PROBLEM TO SOLVE: Continue the editor's column on WBJ's regional business coverage from where it stops.

From the editor: Going back on the road

At WBJ, we strive to be the go-to source for business news throughout all of Central Massachusetts. That geography extends as far east as Natick, west to Harwick, north to the New Hampshire border, and south to the Connecticut and Rhode Island borders. 

WBJ editor Brad Kane at his desk
WBJ Editor Brad Kane

Central Mass. is a tricky market to cover for business news, though, given how provincial all of New England is, the pull of Boston, and the number of news deserts in the region. In late September, I discovered a Northborough tech firm had announced plans for a $325-million facility in Georgia back in February, and we missed the news entirely. Since Worcester is the economic center of Central Mass., WBJ is headquartered in the city, and Worcester is literally in the name of this publication, it is very easy for us to default to our coverage skewing heavily toward Worcester business news.

Before COVID struck, the WBJ newsroom was doing a decent job of covering all the non-Worcester areas of the region: Blackstone Valley, North County, MetroWest, Central Mass South. But once the pandemic hit, face-to-face meetings fell off the calendar, travel out of the newsroom subsided, and our coverage defaulted to being too Worcester-centric.

Now, we’re working to rebuild those bridges. Over the summer, WBJ news staff held a couple of sitdown sessions with business leaders in Blackstone Valley and North County, and we have plans to have similar meetings in MetroWest and Central Mass South. Turning one meeting into comprehensive business coverage of an entire region takes time, but those connections are once again being forged.

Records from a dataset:

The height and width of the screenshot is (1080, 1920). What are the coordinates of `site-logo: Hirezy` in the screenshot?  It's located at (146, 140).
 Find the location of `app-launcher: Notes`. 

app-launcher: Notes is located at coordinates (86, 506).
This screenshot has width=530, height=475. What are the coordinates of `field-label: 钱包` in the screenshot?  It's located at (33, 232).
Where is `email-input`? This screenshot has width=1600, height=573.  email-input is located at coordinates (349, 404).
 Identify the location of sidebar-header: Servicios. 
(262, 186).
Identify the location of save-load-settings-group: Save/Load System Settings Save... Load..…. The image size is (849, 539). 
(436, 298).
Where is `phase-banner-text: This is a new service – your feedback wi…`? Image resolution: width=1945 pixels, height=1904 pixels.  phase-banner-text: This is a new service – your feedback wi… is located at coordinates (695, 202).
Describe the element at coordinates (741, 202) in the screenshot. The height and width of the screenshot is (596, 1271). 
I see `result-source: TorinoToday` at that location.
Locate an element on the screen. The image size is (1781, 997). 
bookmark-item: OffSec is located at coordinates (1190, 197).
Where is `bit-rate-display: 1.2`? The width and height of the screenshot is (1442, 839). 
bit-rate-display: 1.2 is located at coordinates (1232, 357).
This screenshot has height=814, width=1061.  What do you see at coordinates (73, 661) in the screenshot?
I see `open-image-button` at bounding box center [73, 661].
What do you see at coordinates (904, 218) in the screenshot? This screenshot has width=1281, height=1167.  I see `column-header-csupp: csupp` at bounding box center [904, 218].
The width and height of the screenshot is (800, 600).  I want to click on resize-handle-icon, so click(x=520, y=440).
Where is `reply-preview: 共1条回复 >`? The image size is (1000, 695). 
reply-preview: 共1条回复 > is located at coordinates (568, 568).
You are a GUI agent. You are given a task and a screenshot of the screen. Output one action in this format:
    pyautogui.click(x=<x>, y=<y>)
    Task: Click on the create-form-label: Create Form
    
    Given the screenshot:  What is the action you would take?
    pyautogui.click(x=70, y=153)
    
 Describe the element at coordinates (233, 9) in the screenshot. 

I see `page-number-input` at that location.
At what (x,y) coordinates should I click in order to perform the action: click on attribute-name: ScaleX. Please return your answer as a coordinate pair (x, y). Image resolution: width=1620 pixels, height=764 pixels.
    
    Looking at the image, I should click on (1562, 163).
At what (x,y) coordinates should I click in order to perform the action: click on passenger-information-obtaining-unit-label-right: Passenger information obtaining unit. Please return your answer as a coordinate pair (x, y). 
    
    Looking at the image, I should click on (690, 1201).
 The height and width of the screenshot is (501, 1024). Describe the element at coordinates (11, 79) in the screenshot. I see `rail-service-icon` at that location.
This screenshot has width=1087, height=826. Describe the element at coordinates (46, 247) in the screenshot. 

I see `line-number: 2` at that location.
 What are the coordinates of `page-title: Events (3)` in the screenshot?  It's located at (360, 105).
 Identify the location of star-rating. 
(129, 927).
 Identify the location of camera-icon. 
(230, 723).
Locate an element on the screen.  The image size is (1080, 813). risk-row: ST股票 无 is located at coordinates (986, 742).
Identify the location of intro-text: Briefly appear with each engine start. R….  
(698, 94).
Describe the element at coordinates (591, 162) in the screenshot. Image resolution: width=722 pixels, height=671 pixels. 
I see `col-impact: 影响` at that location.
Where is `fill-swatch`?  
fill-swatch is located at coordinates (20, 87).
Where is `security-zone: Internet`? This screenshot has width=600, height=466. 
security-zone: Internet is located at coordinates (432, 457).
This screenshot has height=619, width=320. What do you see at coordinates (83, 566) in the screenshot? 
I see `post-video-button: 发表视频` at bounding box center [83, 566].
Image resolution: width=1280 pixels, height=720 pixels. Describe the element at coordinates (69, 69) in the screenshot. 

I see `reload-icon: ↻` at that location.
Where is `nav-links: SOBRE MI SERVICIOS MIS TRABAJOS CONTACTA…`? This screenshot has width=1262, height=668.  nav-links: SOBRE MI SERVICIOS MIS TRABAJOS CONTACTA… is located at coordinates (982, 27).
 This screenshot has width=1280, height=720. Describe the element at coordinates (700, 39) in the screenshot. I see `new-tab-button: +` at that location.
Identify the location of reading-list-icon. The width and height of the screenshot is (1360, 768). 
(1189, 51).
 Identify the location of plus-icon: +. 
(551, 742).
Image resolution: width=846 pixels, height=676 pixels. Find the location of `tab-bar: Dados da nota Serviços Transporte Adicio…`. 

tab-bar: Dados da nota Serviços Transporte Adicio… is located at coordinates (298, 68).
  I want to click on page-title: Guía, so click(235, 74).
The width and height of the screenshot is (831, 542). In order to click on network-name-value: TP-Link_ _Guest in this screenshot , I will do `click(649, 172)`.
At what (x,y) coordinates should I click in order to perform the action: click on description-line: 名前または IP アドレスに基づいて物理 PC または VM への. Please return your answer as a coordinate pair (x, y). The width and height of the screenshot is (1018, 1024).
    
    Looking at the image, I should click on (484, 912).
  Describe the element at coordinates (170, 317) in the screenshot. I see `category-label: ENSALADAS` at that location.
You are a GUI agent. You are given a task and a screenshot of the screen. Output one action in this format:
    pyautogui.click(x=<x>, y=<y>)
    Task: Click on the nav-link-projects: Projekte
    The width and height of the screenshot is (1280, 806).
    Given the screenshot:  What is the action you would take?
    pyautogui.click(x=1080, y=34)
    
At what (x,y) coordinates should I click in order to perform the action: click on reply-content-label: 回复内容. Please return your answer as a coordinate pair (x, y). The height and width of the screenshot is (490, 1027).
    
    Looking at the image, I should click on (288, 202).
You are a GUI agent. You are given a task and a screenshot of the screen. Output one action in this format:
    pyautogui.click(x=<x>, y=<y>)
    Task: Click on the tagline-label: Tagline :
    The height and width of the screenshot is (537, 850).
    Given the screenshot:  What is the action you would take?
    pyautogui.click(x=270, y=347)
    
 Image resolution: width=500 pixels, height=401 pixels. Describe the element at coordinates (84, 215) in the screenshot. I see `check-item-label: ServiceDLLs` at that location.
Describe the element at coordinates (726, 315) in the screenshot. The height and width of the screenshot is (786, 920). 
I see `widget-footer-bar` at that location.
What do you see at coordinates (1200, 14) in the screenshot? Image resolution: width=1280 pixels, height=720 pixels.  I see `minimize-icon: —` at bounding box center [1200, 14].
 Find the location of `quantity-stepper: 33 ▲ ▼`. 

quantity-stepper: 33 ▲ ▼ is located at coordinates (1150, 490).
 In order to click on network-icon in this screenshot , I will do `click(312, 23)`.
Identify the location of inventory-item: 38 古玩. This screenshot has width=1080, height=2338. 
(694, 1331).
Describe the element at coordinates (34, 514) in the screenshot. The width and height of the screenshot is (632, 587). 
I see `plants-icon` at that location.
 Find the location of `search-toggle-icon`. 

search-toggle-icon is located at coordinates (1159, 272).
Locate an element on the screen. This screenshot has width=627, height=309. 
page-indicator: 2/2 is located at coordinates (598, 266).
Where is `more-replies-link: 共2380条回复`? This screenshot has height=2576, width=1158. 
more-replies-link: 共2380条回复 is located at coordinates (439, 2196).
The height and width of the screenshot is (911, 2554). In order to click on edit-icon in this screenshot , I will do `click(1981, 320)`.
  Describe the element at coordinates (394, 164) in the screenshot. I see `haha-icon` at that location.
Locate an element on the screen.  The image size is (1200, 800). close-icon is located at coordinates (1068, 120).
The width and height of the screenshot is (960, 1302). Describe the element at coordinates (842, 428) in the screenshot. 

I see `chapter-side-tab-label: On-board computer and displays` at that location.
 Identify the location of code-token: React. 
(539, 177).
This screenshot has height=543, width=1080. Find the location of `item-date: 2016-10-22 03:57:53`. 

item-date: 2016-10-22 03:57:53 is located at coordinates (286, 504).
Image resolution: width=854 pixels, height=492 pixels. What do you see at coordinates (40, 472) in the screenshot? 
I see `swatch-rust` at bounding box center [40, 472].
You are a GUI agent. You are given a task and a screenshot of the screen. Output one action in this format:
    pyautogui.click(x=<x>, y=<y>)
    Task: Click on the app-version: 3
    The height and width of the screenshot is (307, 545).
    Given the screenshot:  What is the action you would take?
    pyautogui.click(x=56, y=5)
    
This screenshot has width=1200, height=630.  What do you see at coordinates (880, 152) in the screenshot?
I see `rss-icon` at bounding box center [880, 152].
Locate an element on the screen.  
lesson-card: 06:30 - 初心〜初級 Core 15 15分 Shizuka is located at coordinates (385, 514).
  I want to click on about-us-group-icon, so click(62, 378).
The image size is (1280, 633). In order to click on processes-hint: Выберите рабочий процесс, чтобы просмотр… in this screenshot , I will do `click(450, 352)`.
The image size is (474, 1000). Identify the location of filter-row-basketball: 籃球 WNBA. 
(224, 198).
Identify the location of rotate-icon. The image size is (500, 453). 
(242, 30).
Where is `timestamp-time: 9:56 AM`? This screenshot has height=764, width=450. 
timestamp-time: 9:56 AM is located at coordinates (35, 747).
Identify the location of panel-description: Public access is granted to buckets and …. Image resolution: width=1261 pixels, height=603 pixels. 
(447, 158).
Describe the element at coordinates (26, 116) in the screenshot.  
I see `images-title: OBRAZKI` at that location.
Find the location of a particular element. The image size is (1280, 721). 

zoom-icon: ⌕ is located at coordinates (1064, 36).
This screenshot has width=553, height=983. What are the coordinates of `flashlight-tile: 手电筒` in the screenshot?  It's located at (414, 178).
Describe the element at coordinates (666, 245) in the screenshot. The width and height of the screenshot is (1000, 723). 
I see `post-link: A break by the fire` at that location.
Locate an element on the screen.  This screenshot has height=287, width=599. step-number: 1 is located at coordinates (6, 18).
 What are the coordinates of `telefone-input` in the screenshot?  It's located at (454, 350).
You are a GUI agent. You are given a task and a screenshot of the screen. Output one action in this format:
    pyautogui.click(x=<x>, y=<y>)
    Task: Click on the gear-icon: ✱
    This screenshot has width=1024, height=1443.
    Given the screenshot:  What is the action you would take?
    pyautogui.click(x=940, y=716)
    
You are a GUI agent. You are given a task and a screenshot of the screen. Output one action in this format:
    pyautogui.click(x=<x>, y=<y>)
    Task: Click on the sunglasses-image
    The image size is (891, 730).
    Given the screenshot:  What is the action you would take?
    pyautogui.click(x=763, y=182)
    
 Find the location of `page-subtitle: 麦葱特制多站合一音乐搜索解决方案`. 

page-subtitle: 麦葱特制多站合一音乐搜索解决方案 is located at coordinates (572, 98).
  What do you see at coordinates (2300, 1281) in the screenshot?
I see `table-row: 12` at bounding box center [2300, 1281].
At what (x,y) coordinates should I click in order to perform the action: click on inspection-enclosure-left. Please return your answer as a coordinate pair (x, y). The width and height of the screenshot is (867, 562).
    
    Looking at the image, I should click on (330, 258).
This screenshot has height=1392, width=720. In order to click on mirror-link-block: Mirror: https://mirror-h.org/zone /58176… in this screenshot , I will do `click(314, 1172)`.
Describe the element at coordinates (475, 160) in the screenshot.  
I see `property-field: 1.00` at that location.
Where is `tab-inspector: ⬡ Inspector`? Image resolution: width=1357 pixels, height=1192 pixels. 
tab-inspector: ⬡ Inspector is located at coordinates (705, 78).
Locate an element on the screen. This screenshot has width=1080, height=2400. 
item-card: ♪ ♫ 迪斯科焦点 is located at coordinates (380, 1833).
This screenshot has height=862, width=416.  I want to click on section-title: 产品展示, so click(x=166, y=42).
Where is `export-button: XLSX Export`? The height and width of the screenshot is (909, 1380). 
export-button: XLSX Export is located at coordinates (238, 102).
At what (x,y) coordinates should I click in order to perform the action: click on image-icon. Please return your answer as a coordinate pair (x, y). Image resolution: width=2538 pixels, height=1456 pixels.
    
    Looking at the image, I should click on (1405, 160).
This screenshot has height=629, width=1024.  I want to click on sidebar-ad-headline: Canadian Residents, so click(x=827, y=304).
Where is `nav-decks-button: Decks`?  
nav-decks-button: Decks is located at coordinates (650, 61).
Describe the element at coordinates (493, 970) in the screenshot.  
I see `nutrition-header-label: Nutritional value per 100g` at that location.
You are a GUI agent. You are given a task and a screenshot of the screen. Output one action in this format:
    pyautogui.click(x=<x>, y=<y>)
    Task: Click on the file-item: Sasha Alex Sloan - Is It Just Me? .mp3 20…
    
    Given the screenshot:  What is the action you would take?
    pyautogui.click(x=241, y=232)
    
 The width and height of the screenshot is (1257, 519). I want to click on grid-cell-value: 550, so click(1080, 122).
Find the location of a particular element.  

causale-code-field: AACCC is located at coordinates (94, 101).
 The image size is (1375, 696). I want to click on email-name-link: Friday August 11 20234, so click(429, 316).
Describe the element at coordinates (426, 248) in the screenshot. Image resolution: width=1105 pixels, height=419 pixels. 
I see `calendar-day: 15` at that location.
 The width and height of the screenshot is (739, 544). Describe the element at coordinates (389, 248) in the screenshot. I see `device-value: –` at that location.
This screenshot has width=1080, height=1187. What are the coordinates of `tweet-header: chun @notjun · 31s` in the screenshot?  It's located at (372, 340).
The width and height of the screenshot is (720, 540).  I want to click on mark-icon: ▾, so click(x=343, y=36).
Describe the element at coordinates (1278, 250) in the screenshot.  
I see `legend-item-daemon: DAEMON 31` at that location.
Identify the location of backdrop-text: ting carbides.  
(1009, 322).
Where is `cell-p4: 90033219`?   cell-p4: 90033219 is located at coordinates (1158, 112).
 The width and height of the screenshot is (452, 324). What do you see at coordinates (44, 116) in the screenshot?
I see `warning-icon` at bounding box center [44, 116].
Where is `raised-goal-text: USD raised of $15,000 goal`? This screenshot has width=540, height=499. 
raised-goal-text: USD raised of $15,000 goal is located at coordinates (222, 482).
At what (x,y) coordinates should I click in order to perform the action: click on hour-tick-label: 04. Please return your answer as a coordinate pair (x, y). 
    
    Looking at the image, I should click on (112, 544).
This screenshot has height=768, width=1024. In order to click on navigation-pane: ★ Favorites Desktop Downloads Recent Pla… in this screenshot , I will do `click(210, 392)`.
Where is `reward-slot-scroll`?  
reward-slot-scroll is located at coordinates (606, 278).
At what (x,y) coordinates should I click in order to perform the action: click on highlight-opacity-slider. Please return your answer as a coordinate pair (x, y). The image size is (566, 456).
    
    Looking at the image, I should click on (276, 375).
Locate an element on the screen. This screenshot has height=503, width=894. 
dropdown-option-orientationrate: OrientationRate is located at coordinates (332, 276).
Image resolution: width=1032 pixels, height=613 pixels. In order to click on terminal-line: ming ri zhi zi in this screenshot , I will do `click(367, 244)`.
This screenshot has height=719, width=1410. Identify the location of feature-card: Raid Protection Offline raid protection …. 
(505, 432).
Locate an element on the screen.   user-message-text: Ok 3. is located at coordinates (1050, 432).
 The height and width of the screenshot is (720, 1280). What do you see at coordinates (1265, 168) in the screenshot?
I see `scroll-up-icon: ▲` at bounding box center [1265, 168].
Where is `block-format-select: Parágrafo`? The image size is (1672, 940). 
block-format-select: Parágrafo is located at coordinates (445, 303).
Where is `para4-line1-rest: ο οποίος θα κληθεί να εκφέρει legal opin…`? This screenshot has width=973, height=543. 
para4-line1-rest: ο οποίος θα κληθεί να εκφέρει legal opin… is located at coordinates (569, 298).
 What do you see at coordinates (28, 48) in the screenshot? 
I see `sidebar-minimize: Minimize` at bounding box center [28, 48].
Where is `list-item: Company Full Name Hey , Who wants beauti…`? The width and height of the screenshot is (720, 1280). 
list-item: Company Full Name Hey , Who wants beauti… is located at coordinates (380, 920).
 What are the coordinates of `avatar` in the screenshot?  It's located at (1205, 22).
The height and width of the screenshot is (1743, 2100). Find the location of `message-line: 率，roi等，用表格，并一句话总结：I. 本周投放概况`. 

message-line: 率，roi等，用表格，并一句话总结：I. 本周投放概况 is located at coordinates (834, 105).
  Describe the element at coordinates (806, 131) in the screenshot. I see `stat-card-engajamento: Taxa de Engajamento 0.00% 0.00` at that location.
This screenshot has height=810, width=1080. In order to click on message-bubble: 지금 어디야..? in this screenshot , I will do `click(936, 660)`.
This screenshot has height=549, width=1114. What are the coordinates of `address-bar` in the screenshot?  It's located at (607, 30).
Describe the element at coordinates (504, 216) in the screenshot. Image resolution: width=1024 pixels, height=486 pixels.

TASK RESULT:
You see a little bit of those efforts in the Oct. 3 print edition of WBJ, where the main subjects for the two longest feature stories are from Fitchburg and Framingham. In his “Fitchburg's artistic legacy drives downtown's economic development efforts” story, Staff Writer Timothy Doyle writes of the many ways Fitchburg is trying to center downtown revitalization around the city’s artistic legacy. Separately, Staff Writer Kevin Koczwara writes in his “Beer’s (almost) missing ingredient” story about how breweries in Framingham are finding ways to adapt to a carbon dioxide shortage.

In being Central Massachusetts’ source for business news, we recognize we’ll have to continually get out of our comfort zone to meet the players and understand the complexities of the entire region’s economy. And we remain committed to doing so.